If your family is anything like mine, than the most entertaining show of the year is their valiant attempt to make Thanksgiving dinner less of a disaster than it was last year. Yet however hilarious your aunt is when she gets loaded, her antics were probably less inspiring than the music that graced Moe's Alley's stage on Nov. 22.

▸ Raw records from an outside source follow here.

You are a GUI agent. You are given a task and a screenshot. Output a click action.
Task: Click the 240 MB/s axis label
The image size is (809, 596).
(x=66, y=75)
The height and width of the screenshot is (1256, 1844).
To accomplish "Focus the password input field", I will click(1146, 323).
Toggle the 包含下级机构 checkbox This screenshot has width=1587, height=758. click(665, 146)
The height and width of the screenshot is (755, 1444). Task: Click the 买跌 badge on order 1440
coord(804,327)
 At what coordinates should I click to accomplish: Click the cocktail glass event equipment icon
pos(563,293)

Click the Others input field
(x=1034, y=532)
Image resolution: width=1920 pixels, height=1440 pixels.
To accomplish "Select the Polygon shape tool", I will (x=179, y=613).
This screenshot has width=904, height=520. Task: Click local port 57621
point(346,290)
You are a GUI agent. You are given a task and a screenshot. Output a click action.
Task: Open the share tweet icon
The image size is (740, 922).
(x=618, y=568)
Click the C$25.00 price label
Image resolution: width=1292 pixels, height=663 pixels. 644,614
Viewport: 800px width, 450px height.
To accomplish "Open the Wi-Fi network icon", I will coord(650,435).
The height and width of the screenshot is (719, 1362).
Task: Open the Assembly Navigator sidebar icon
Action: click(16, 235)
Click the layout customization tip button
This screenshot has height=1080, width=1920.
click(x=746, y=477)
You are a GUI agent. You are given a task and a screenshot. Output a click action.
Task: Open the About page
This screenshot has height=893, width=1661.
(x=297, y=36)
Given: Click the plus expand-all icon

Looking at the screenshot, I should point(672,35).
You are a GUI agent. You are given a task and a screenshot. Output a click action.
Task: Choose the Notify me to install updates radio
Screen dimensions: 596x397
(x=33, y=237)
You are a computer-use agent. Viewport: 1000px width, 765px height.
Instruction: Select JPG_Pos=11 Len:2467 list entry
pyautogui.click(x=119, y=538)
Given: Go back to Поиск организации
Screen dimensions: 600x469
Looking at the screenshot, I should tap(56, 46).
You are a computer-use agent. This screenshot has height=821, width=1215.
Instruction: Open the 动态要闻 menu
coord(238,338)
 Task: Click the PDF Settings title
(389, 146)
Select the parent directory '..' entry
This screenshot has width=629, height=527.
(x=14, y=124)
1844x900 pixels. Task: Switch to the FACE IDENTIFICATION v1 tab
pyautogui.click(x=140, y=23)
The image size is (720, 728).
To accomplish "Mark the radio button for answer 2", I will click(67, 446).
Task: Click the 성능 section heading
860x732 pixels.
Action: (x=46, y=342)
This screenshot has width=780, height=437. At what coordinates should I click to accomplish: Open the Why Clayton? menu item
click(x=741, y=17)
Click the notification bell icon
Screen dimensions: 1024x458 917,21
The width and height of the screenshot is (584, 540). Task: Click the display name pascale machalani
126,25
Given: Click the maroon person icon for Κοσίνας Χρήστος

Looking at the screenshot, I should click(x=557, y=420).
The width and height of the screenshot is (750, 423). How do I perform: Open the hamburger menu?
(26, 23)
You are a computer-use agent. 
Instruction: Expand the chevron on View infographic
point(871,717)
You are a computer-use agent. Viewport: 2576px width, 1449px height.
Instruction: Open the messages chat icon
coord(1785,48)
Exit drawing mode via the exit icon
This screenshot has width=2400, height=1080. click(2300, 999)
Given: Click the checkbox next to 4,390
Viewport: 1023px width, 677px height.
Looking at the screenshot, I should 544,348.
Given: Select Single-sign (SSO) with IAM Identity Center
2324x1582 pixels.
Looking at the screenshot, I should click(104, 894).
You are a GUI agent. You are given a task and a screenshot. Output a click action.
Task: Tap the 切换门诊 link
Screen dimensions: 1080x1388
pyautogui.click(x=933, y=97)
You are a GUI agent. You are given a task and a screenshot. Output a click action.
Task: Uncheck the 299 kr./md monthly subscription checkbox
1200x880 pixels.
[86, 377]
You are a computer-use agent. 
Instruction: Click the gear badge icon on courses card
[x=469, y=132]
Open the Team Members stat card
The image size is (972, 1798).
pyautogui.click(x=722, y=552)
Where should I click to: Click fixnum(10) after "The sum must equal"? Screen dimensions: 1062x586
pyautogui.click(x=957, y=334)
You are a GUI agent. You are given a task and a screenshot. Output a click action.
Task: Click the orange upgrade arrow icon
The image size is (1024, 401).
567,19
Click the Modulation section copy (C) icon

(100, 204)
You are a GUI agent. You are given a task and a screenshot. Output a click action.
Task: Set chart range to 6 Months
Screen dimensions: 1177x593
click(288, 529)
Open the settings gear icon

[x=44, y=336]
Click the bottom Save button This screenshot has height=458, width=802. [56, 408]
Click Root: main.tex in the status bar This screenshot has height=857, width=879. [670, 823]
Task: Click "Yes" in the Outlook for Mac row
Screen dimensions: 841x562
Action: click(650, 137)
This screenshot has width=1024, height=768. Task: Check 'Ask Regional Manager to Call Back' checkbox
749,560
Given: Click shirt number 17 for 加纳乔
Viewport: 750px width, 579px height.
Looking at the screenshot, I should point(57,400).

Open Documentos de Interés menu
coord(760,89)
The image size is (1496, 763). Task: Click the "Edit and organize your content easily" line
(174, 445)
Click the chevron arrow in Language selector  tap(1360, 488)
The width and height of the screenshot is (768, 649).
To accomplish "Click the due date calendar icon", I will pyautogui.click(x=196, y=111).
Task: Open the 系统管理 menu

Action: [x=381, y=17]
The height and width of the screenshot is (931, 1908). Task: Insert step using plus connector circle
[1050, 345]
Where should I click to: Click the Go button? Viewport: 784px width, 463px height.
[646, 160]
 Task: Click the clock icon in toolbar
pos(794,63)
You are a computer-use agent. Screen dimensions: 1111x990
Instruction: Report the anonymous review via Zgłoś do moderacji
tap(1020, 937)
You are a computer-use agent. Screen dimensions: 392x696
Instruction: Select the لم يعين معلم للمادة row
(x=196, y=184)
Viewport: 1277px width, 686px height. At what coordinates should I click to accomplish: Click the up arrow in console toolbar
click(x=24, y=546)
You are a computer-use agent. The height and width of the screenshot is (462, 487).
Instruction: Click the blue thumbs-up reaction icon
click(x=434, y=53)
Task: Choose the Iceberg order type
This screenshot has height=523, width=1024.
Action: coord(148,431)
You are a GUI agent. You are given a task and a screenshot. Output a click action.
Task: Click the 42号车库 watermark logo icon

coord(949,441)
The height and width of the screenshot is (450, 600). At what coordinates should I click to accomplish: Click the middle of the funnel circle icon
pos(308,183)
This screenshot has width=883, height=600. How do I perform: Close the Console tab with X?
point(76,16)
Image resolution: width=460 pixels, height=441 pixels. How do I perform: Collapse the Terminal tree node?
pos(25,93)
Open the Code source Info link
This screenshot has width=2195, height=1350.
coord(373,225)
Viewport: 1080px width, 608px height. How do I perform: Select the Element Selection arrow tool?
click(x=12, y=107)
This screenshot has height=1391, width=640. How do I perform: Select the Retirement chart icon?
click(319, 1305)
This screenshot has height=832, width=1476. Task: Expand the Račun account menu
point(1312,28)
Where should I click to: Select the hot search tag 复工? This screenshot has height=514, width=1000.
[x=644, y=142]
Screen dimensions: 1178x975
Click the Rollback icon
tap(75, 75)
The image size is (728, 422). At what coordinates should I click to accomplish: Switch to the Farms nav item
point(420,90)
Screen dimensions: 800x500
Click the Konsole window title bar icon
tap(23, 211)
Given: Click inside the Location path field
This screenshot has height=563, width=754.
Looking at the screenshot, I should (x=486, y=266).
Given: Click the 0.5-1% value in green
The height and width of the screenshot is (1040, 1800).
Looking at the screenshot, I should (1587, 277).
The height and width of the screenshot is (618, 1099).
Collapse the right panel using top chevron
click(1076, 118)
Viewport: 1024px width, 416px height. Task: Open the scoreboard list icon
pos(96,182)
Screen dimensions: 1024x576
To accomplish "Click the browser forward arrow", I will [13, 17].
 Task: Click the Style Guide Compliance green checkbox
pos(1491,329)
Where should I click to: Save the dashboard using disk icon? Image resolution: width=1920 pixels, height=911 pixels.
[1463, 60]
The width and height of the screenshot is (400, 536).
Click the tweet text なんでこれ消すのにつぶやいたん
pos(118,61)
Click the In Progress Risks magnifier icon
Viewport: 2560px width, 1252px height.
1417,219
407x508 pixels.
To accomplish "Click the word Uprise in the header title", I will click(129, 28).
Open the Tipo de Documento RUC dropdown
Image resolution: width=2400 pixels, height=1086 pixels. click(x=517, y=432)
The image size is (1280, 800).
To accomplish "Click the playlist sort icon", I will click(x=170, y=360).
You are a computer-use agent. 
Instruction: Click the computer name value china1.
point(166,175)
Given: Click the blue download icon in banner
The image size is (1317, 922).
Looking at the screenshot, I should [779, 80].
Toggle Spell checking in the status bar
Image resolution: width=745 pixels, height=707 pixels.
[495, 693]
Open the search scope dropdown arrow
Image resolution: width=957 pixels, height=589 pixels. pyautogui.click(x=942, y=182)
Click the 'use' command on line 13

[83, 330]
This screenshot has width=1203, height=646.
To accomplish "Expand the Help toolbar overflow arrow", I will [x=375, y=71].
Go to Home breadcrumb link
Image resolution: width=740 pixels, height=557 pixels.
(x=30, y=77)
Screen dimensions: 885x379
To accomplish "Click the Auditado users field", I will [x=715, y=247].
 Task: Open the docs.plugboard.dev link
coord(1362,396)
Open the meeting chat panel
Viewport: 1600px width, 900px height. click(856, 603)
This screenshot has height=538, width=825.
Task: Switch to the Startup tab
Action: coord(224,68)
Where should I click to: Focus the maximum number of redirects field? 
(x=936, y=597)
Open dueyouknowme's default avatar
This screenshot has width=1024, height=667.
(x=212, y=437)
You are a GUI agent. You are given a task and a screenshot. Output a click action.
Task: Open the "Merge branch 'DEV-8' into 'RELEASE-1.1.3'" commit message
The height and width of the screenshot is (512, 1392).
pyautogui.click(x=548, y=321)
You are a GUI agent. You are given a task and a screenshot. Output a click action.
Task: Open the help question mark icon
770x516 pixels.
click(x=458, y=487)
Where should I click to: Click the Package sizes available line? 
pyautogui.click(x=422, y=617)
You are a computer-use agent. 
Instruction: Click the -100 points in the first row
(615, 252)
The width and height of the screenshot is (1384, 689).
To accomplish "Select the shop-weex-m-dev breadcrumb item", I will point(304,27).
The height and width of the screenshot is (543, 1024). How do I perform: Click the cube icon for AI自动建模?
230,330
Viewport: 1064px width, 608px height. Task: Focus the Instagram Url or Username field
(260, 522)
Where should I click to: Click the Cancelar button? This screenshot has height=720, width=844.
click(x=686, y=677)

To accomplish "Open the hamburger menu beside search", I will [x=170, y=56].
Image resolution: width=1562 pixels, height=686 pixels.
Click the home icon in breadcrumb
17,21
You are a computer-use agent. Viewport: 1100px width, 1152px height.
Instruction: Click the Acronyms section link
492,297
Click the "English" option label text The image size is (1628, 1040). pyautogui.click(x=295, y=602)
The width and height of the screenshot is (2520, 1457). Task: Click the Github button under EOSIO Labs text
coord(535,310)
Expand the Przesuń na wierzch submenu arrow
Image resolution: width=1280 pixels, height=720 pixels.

Even before the headliner, Lyrics Born, hit the stage, the evening was in fine form, with Mr. Free at center stage delivering raw and powerful lyrics over his own tracks. It's a dangerous thing to mount the stage alone with a mic, but Free did damn well, exhorting the crowd in advance of Lyrics' entrance. As a solo act, it was one of the best opening acts I've seen in a while, but when he brought out a pair of guest MCs and Lisa Taylor on vocals to wrap up the set, Mr. Free straight tore it up.

After a short break, Tokyo-born, Berkeley native Tom Shimura, a.k.a. Lyrics Born, stepped up onstage. Within seconds he proved why he is an undisputed master of underground hip-hop. Finding his stride with the Quannum crew (DJ Shadow, Blackalicious) while marooned in college out in Davis, Lyrics is a self-made man, whose music is as unpredictable and independent as his career arc. Now happily based in the East Bay, Lyrics is still defying the laws of tradition and making hip-hop that is at once groundbreaking and familiar. Maybe it's the Grandmaster Flash samples ...

Lyrics brought the whole band to the Moe's show, and the sextet that backed him up was superb in the extreme. Classic keyboard patches were re-created in real time, the drummer was sick beyond reason and the vocal hooks from tunes like "People Like Me" were sung live by Joyo Velarde, the woman who provided the vocals on almost all of Lyrics' original cuts. After attending about a dozen Powerbook-based shows (e.g., Jennifer Johns, Run_Return, So Percussion) in the last two months, it was both refreshing and exciting to see hip-hop created live.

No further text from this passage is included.